Em 9 de julho de 1932, São Paulo viveu a eclosão da Revolução Constitucionalista, movimento armado contra o governo provisório de Getúlio Vargas, instalado após a Revolução de 1930. O levante teve ampla adesão de setores da sociedade paulista, incluindo advogados, professores, estudantes e lideranças civis.

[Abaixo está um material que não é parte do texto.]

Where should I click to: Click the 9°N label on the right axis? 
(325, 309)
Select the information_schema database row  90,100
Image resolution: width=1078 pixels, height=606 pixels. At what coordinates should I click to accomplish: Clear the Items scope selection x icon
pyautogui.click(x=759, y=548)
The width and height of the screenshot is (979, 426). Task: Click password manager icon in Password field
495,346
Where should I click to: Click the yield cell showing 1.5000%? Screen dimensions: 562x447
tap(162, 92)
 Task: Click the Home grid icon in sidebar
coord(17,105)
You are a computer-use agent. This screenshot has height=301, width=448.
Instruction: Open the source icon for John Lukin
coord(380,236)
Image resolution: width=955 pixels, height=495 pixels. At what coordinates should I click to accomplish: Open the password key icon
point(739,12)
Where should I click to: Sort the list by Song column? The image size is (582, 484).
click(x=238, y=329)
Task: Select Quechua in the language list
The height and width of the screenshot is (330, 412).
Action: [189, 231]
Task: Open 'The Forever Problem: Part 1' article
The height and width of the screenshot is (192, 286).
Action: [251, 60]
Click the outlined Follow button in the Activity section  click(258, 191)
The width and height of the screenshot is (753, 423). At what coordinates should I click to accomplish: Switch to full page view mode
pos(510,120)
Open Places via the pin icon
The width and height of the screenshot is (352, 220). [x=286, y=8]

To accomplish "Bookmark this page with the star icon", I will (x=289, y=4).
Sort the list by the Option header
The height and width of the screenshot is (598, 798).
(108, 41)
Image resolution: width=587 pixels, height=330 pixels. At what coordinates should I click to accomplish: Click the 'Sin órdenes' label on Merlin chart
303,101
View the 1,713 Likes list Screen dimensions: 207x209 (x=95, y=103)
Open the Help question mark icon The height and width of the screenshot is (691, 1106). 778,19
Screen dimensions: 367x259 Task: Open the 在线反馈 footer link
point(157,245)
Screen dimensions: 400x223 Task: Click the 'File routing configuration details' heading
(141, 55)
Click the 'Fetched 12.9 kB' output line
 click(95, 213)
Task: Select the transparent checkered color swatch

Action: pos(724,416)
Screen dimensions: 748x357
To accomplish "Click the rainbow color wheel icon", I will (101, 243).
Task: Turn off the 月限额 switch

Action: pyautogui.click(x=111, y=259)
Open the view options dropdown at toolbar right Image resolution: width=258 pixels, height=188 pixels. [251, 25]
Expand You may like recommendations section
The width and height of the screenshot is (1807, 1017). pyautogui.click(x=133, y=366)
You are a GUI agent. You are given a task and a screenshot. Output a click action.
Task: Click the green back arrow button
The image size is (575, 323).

O país vivia um cenário de centralização política, ausência de uma Constituição em vigor e funcionamento irregular das instituições representativas. Nesse contexto, a Faculdade de Direito de São Paulo, no Largo de São Francisco, tornou-se um dos principais centros simbólicos da mobilização. Das Arcadas saíram nomes que ajudaram a dar ao movimento uma dimensão jurídica e política, associada à defesa da legalidade, da autonomia federativa e da convocação de uma Assembleia Constituinte.
Conheça alguns personagens jurídicos ligados à Revolução Constitucionalista de 1932.
Francisco Morato: nome importante é Francisco Morato, advogado, professor e liderança política paulista. Ele esteve entre os docentes da Faculdade de Direito que assinaram manifestação enviada aos alunos nas trincheiras, em agosto de 1932. Na mensagem, os professores afirmavam confiança na vitória da "causa da lei e da liberdade", expressão que sintetizava o sentido atribuído ao movimento por parte do meio jurídico paulista.
Em 10 de agosto, o Largo abrigou a primeira sede da organização civil MMDC, criada após a morte de Martins, Miragaia, Dráusio e Camargo, episódio que se tornou um dos símbolos da Revolução. Entre suas atividades, o grupo oferecia treinamento militar e articulava a mobilização civil em defesa da Constituição.